The meteorology team on Oden is primarily interested in the ways that Arctic clouds influence sea ice, and vice versa. An important component of this is the sea state, the height and length of all the sea surface waves, in or close to the edge of the sea ice.
Waves influence the turbulent transfer of momentum and gases, such as CO2 and methane, between the air and water. The sea state is dependent on the wind speed, the distance the wind has blown over open water (termed the fetch) and on the presence of swell (longer period, more regular wave motion, typically created in a storm some distance away).
The presence of sea ice affects waves both by limiting the fetch, and by dampening the waves themselves. Waves in turn can break up the edge of the ice pack, and swell waves can travel into and through sea ice areas. All these interactions are quite poorly understood due to the difficulty of making good measurements in and around sea ice.
On Oden we are measuring the sea state using a Waverider buoy, deployed from the ship. The buoy floats on the sea surface, moving with the waves as they pass by. It uses instruments such as accelerometers to measure both the vertical wave motion (the heave) and the horizontal direction in which the waves are moving.
Due to the presence of sea ice, which might trap the buoy, and for operational reasons, we can’t let the buoy free drift and so we are deploying it tethered, on a rope 200m long (including a snatch-chain between two floats to prevent Oden pulling on the buoy). We deploy it during stations, when the ship has stopped, and is putting instrumentation down to the sea floor to measure the sediments and/or the water properties. The stations usually last between 30 minutes and 3 hours.
Deploying the buoy is straightforward – it is lowered over the side and allowed to drift away from the ship – actually it is the ship that drifts away from the buoy as the wind pushes on Oden like a large sail, and carries her away from the relatively stationary buoy. We then monitor the buoy while it is deployed to make sure it isn’t hit by any passing sea ice and that it doesn’t interfere with any of the other instruments and cables being lowered into the water nearby. To recover the buoy, the rope is simply pulled in – a good workout when time is tight and there is a lot of wave motion!

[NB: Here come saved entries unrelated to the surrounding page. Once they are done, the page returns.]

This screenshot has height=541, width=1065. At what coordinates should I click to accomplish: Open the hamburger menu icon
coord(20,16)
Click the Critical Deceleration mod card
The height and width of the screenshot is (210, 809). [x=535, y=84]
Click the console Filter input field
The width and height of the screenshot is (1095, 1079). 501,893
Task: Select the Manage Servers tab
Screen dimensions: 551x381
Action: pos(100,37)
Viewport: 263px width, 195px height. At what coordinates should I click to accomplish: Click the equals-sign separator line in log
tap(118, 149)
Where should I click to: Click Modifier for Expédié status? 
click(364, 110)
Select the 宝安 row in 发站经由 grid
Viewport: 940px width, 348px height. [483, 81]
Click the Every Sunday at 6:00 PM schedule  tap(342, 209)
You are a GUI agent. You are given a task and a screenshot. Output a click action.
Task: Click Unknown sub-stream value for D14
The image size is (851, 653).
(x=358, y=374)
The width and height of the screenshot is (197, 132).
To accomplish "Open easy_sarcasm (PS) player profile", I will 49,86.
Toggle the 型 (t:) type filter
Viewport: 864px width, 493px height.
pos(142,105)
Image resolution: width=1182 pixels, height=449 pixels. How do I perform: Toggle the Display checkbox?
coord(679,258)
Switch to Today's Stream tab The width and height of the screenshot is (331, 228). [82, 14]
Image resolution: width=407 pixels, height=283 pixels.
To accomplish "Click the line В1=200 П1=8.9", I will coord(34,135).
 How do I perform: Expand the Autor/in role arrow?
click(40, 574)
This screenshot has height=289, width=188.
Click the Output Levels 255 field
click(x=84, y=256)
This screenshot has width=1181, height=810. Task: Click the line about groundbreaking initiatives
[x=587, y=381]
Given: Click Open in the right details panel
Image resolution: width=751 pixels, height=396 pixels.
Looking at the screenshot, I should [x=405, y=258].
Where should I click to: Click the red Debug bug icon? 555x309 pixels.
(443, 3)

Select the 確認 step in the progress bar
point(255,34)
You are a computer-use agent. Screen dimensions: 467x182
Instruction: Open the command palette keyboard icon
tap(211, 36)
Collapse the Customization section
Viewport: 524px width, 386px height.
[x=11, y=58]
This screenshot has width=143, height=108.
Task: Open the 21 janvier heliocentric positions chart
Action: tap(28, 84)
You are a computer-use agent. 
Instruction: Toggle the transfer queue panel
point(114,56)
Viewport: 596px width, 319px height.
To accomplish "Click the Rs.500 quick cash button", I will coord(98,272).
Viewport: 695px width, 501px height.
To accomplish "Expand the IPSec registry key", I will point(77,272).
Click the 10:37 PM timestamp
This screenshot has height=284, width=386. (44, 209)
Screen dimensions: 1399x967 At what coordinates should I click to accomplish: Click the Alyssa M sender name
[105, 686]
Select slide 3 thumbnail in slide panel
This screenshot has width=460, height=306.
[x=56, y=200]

As well as our own science, we are also using the buoy to help calibrate Synthetic Aperture Radar (SAR) measurements made onboard satellites. SARs measure wave height and are typically tuned for open ocean conditions. Near-ice measurements such as those we are making help to better calibrate the sensors for Arctic regions. Coordinating a buoy deployment at the same time as when a satellite is overhead, and when winds and waves are high, isn’t always easy. When conditions are calmer, we at least get the opportunity for nice photos of Oden from the water.